Paul Butler

Paul Butler
Lisa Kehler Art + Projects
June 6 – 20, 2015

There seems to be a conviction among many artists that music is not quite at pains to justify itself the way visual art seems to be. From this side of the fence, music seems to enjoy unadulterated access into experience that words can never fully articulate. This belief is the impetus behind Paul Butler’s Words Fall Short, the inaugural exhibition at Lisa Kehler Art + Projects. Butler taps into a connection that, by now, might seem cliché: the relationship between art and jazz.

Perhaps the allure jazz had for many abstract expressionists resulted in art criticism’s pilfering of music terminology. Words like improvisation, syncopated rhythm and staccato became common terms to describe non-representational painting. Mondrian was inspired by jazz rhythms to create Broadway Boogie Woogie (1943); Jackson Pollock, who often listened to free form, had his White Light (1954) posthumously featured on an Ornette Coleman album cover; Julian Schnabel used a soundtrack of Miles Davis and Charlie Parker in his film Basquiat (1996) to show the young artist at work. In conversation, Butler admits he’s no expert in jazz — he shows a greater affinity for Bob Dylan — though he cites it as an inspiration for his first Winnipeg solo show in a decade. Words Fall Short features fourteen new collages that employ the aesthetic of jazz album covers with their stylized artworld references, including many Mondrian-derived geometries and, in one case, an Alexander Calder mobile. Five of his collages stray toward art historical juxtapositions that, in their formatting, reveal the artist’s primary source material — art books. While the jazz pieces retain the shape of the original record sleeves, they too were sourced from a Taschen compendium of album covers. In the end, it’s not improvisation that marks Butler’s particular brand of collage as much as, if the music metaphor is to be used, a replay of standards with a notable tinge of sentimentality.

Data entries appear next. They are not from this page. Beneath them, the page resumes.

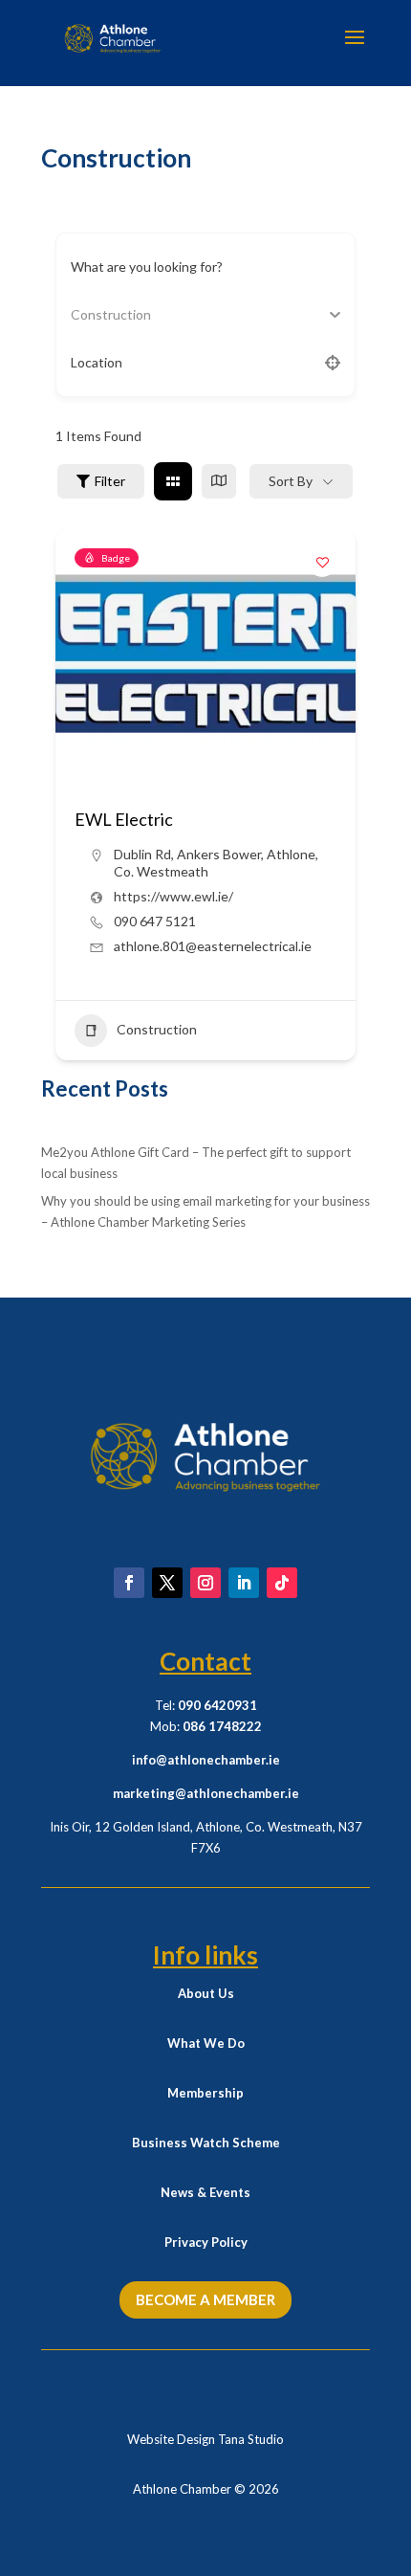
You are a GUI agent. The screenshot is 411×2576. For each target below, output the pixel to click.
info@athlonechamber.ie (206, 1759)
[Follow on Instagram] (205, 1582)
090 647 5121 (155, 921)
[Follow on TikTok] (282, 1582)
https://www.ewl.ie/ (173, 896)
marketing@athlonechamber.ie (206, 1793)
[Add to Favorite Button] (322, 562)
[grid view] (173, 481)
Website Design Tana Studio (205, 2439)
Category (99, 314)
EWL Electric (124, 819)
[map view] (219, 481)
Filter (110, 481)
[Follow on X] (167, 1582)
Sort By (291, 481)
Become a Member (205, 2299)
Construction (157, 1029)
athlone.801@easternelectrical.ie (213, 946)
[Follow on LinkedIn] (243, 1582)
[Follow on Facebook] (129, 1582)
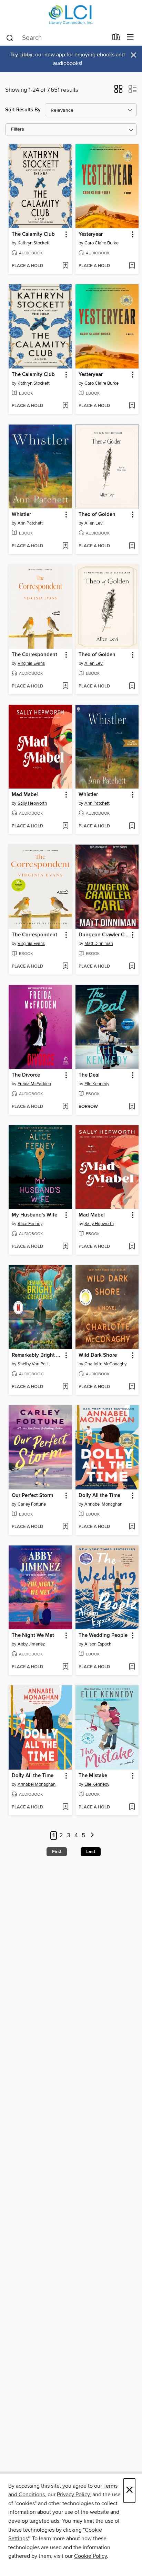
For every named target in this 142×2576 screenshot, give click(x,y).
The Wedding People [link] (103, 1635)
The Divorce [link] (26, 1075)
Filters (17, 129)
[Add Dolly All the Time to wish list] (132, 1526)
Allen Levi (93, 523)
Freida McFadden (34, 1084)
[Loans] (116, 38)
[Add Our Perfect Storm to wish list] (65, 1526)
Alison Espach (97, 1644)
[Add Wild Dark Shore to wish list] (132, 1387)
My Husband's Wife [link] (34, 1215)
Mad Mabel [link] (25, 795)
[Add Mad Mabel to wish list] (65, 826)
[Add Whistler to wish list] (65, 546)
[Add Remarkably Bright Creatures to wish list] (65, 1387)
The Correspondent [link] (34, 655)
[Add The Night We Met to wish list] (65, 1667)
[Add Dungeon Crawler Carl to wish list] (132, 966)
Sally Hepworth (32, 803)
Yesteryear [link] (91, 234)
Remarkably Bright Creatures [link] (37, 1355)
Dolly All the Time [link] (99, 1496)
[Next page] (92, 1836)
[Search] (9, 37)
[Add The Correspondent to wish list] (65, 686)
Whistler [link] (21, 514)
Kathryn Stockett (34, 243)
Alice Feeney (30, 1223)
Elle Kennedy (96, 1084)
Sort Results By (23, 110)
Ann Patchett (30, 523)
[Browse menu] (130, 37)
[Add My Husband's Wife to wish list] (65, 1246)
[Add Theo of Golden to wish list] (132, 546)
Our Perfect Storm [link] (32, 1496)
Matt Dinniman (98, 943)
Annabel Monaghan (103, 1504)
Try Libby (21, 54)
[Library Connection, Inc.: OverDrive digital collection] (71, 14)
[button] (118, 91)
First (56, 1852)
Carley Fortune (32, 1504)
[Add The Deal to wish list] (132, 1106)
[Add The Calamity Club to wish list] (65, 266)
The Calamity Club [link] (33, 234)
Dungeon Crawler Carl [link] (104, 935)
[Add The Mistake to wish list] (132, 1807)
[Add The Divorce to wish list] (65, 1106)
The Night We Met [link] (33, 1635)
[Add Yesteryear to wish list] (132, 266)
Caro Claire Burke (101, 243)
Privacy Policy (73, 2494)
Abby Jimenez (31, 1644)
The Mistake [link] (93, 1776)
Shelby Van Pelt (33, 1364)
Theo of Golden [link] (97, 514)
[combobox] (57, 38)
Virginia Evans (31, 663)
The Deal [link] (89, 1075)
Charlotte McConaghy (105, 1364)
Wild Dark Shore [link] (98, 1355)
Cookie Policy (90, 2556)
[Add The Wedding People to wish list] (132, 1667)
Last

At 42 x 42 inches, many of the collages are closer in scale to a painting than an album cover though each retains strong references to its source. Butler’s cut lines always follow the contours of faces and abstract shapes to produce images that could be new releases of their Blue Note originals. His careful aesthetic decisions betray an intuitive reaction to surface rather than an investment in the messy, political history of jazz. About a third of the works, however, utilize an entirely different set of strategies. Butler points out one piece that marks a transitional moment. From his collection of imagery, an ancient Cretan vase made its way into a collage resulting in a shift to explicitly art historical content, territory obviously more familiar to the artist. The change marks a nuanced and personal approach to his material. Rather than following the outlines in the original images, Butler tears pages, cuts out rough rectangles, and employs content-laden juxtapositions. His use of iconic images, such as Rococo interiors and the Mona Lisa, read like a return to standards via the medium of the first-year art history survey. One image, Untitled (Words Fall Short, Art School) (2015), features a cut-out of spilled paint vertically flanked by two black and white photographs of a nude female body — presumably the painter’s model. The flow of paint is echoed in the curve of legs emerging from behind the photo, bringing to mind Yves Klein’s infamous Anthropométrie performance (1960), where naked women slathered in blue paint dragged each other across large swathes of canvas laid out on the floor. Another collage combines illusionary Baroque ceilings with the bare legs and gloved hands of a pin-up girl. The space between art model and sex symbol is collapsed and depicted through a boy’s gaze, specifically the new art student whose learned boundaries of the body, sexuality and depiction come up for particularity titillating transgression. Though the images always stay in the realm of suggestion keeping innocence safely intact.

The word innocence has been used by Butler in reference to his work in the past, as well as in the interview with Lisa Kehler that accompanies the show. “I’m trying to get back to the innocence I had before I became a ‘professional’ artist,” says Butler. In a 2003 interview for the artist’s exhibition My Mad Skillz at the Plug In Institute of Contemporary Art, Robert Enright notes that Butler’s projects lay claim to innocence despite being “fraught with knowledge.” Responding with the “ignorance is bliss” dictum, Butler evinces a suspicion of words and their propensity to dictate the direction of art. Yet the innocence Butler repeatedly invokes is tied to one’s first fascination with art, replete in the youthful wonder and prejudice that reveals more about social construct than intuition. That moment can be remarkably formative and often remains a source of nostalgia for a time when things just seemed less complicated.

But, of course, things never really were less complicated, and Butler, in his various roles as curator, art dealer and event organizer, is well aware of that. The only thing less complicated was one’s level of understanding, which might still provide fertile ground for the peeling back of layers that create the illusion of simplicity. It is ironic, then, that in his art historical collages, Butler betrays a level of visual sophistication not present in the jazz works. His cuts and tears are simpler yet more decisive. His juxtapositions of images take content into account rather than just form. They feel, as Enright noted, “fraught with knowledge” even as they evoke sentimentality with their art school references. Perhaps Butler’s return to that initial innocent moment can reveal just how much knowledge has been intuitively internalized and is, in the end, inescapable.